>> Begin Entries supplied

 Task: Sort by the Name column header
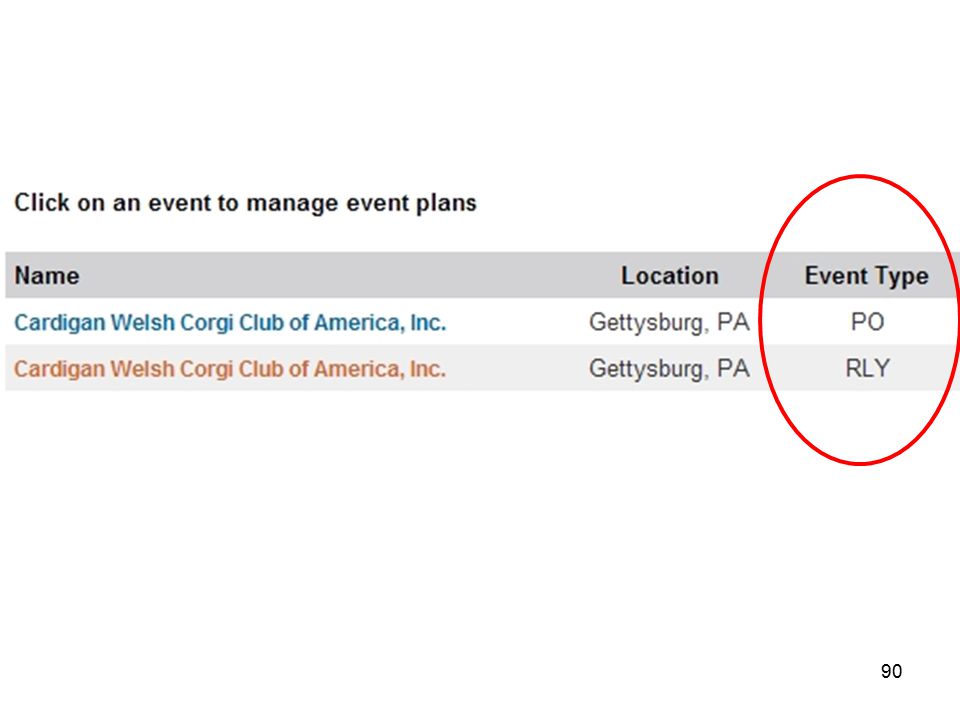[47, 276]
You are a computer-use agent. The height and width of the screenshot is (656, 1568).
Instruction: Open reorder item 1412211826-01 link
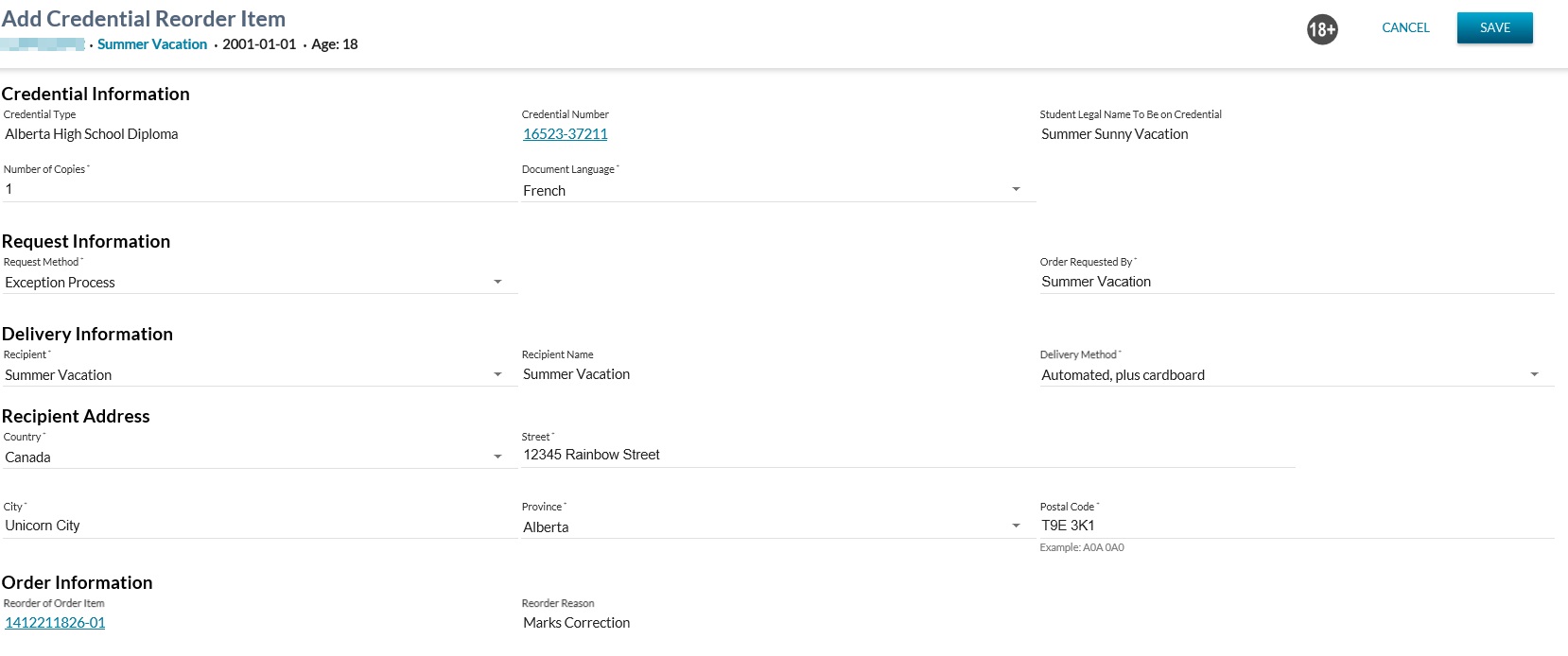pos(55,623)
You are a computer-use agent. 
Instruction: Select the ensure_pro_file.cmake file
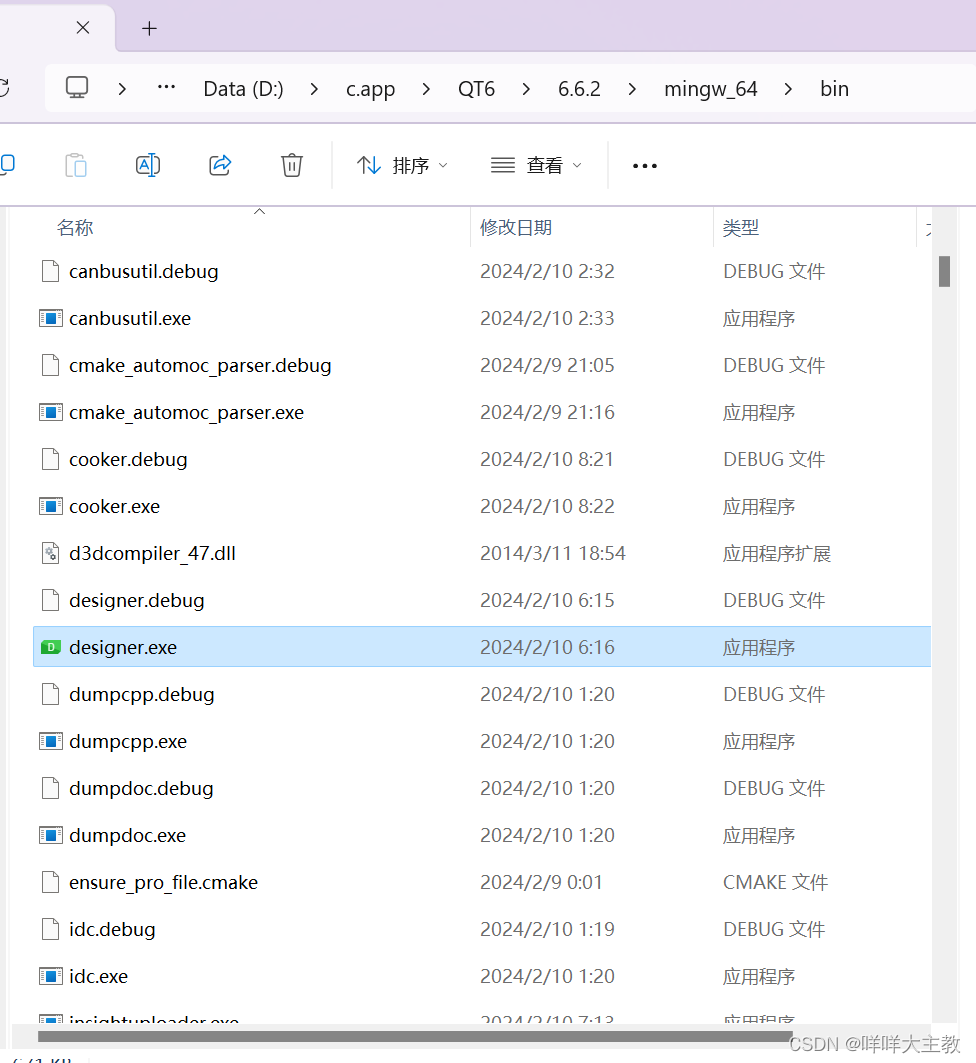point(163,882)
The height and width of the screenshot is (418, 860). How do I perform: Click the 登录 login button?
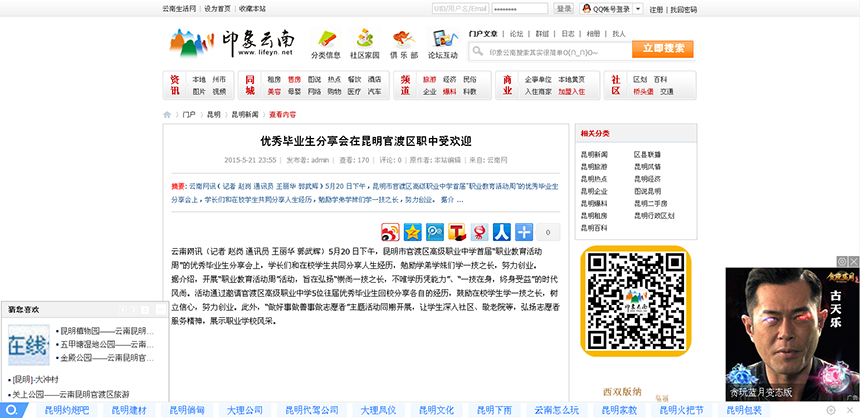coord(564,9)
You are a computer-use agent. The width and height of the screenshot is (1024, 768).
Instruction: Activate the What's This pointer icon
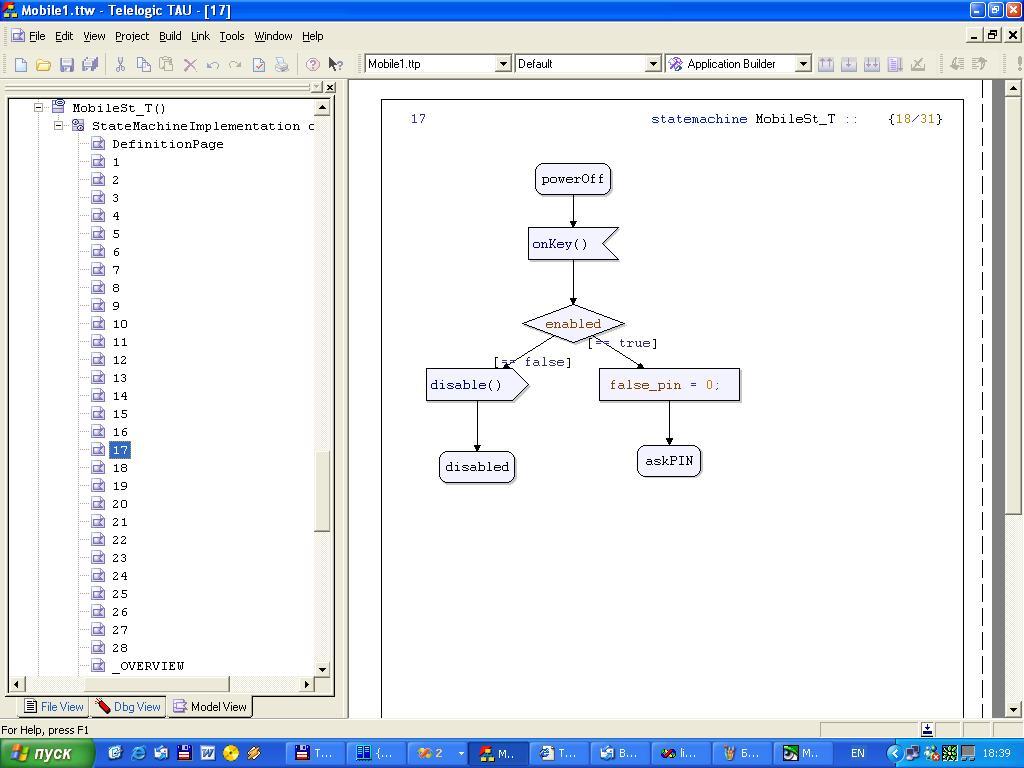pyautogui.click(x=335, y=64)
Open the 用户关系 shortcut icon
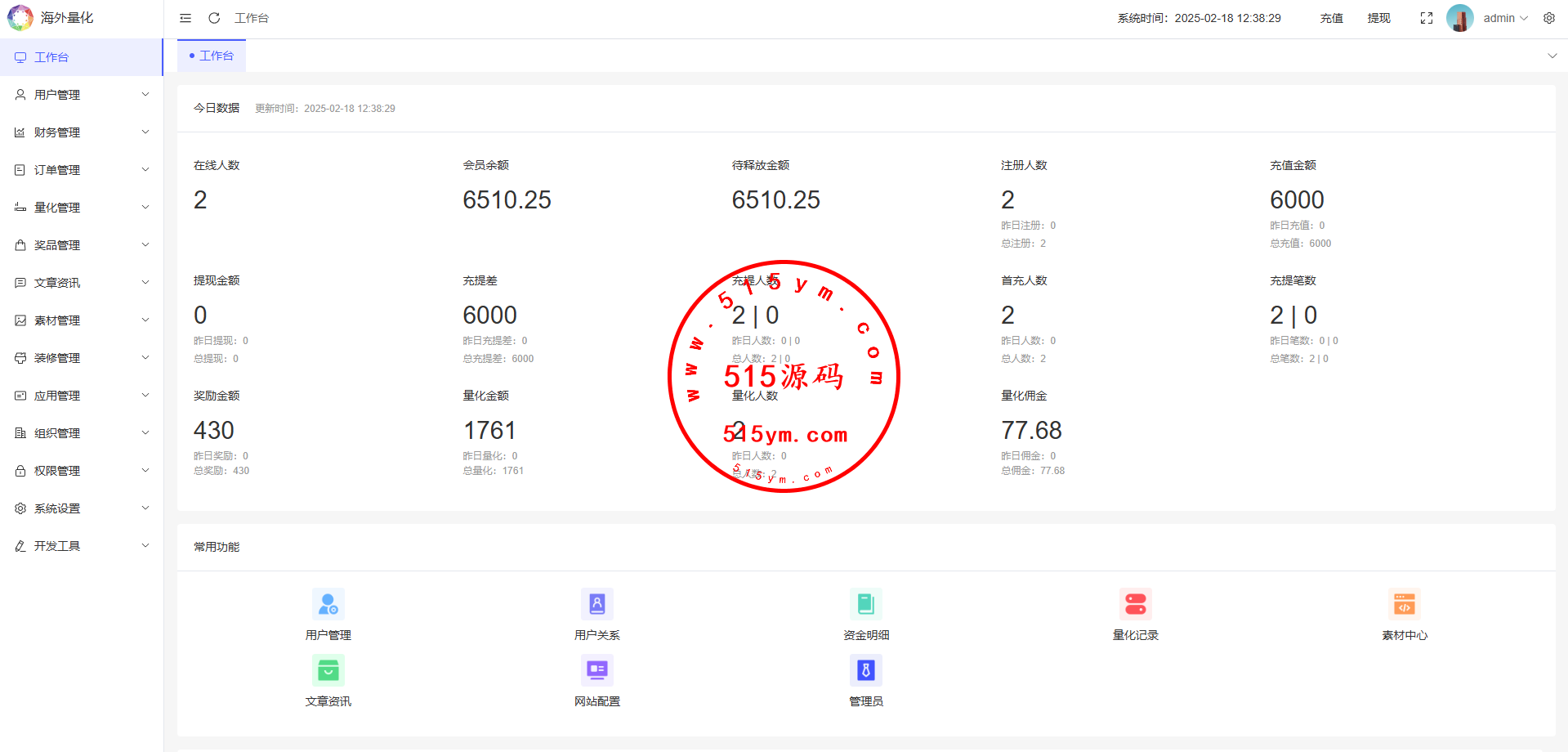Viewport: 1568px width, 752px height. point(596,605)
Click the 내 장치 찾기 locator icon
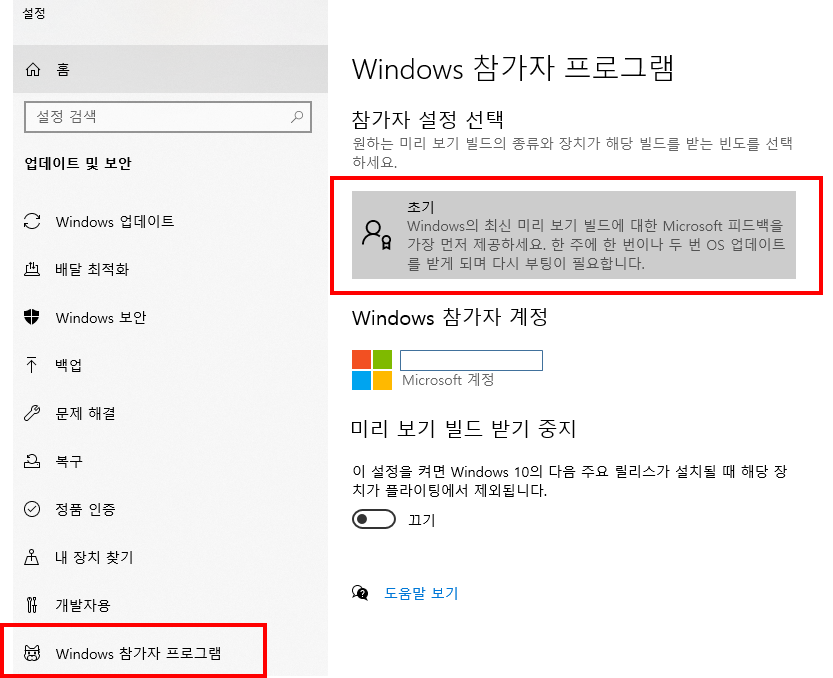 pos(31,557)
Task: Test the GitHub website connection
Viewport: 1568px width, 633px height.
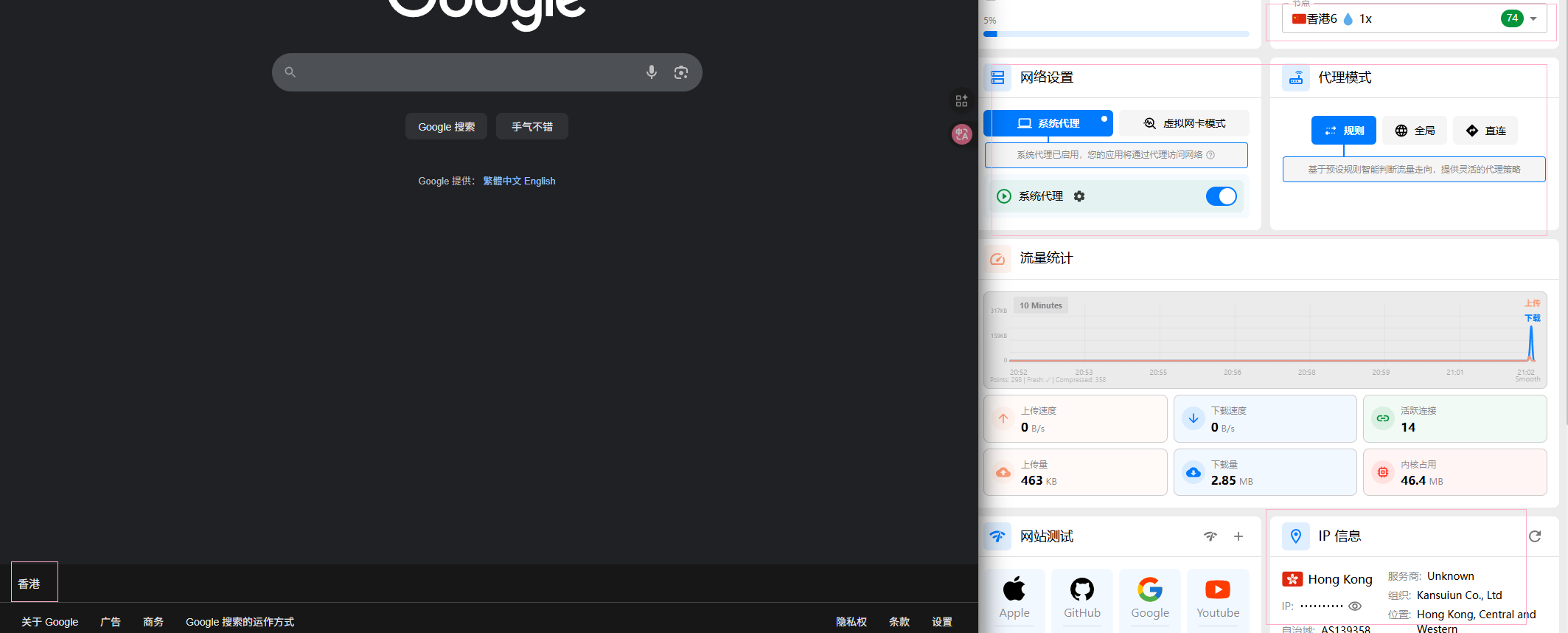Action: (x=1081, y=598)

>> End Entries supplied

## Task
Reproduce all of the data above with every occurrence of "Instruction" replaced by "Command" and everything else left unchanged. Omit the pictures from your answer.

## Reply
 Task: Sort by the Name column header
[47, 276]
You are a computer-use agent. The height and width of the screenshot is (656, 1568).
Command: Open reorder item 1412211826-01 link
pos(55,623)
You are a computer-use agent. 
Command: Select the ensure_pro_file.cmake file
point(163,882)
The height and width of the screenshot is (418, 860). How do I perform: Click the 登录 login button?
coord(564,9)
You are a computer-use agent. The width and height of the screenshot is (1024, 768).
Command: Activate the What's This pointer icon
pyautogui.click(x=335, y=64)
Open the 用户关系 shortcut icon
Viewport: 1568px width, 752px height. point(596,605)
Click the 내 장치 찾기 locator icon
 pos(31,557)
Task: Test the GitHub website connection
Viewport: 1568px width, 633px height.
Action: (x=1081, y=598)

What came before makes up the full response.